Not only did Octus poop, but he expressed the stress he endured all day due to his new environment by smearing the puddle of poop all over his sides, crate, and bed.  I wanted to get angry, but really, what was the use?  He laid in his crate looking up at us as we desperately tried to contain the mess, and I think we three all knew that he was off the hook, so far away from the hook that the incident may very well had never happened. 

So there we were, cleaning on hands and knees at two in the morning, and all I could think to myself was that just a day ago, 24 little hours, I was firmly tucked in bed, sound asleep and subconsciously reveling in the three-day weekend that unrolled before me.  At the very least, I would not be faced with an odor that, for lack of a better description, assailed me.  Instead, there it was, and there we were.

This morning, I heard Sam shuffling, the playful jingling of Octus' collar, the sound of his nails as he clips across the hardwood floors.  Must be 2:00 AM.  I waited for the announcement.

Nothing.

When I put on my glasses, I saw that Sam had Octus in his arms, ready to take him outside to do his business.  Now, barring the night before, I don't remember the last time I woke up, and stayed up, at 2:00 AM, but I'm certain that it was not to stand on the wintry sidewalk, praising a puppy for peeing outside (and on his own foot).  Yet there I was this morning, beaming with pride that Octus woke up in order to pee. 

So I think that old routine of mine, the soundless sleeping through the night, is effectively defunct for now.  I spent a few sleepy minutes saying goodbye to it this morning as I waited for my snooze alarm to go off.

But already, I see a new routine emerging.  When Sam and I walked to Trader Joe's yesterday to get dinner and give Octus an opportunity to be at the house by himself, all I wanted to do was go home to him and see his cute little face.  I looked forward to seeing him all day today while I was at work, envying Sam's flexible work schedule that allows him to go home for lunch.  As I work on this post, I am excited about going back downstairs and having him trot over to the bottom of the staircase and greet me.  Even this morning, bleary-eyed from somnus interruptus (I think it helps ease the fatigue if you call it by some possibly made-up Latin term), I got out of bed because I wanted to be a part of Sam and Octus' playtime, see them bounding around in the kitchen before I had to leave for the gym.

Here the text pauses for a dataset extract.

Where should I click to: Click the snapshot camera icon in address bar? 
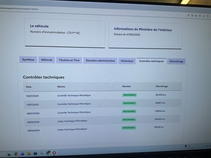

Even Sam, whose first instinct when he gets downstairs in the morning is to turn on the TV and keep it on for as long as he is within earshot, kept the TV silent and played with Octus for the better part of the hour while I got ready.
  
We are establishing a new routine for Octus so that he will be on the right path to a healthy and happy puppyhood.  He, in turn, seems to be working on a new routine for us as well.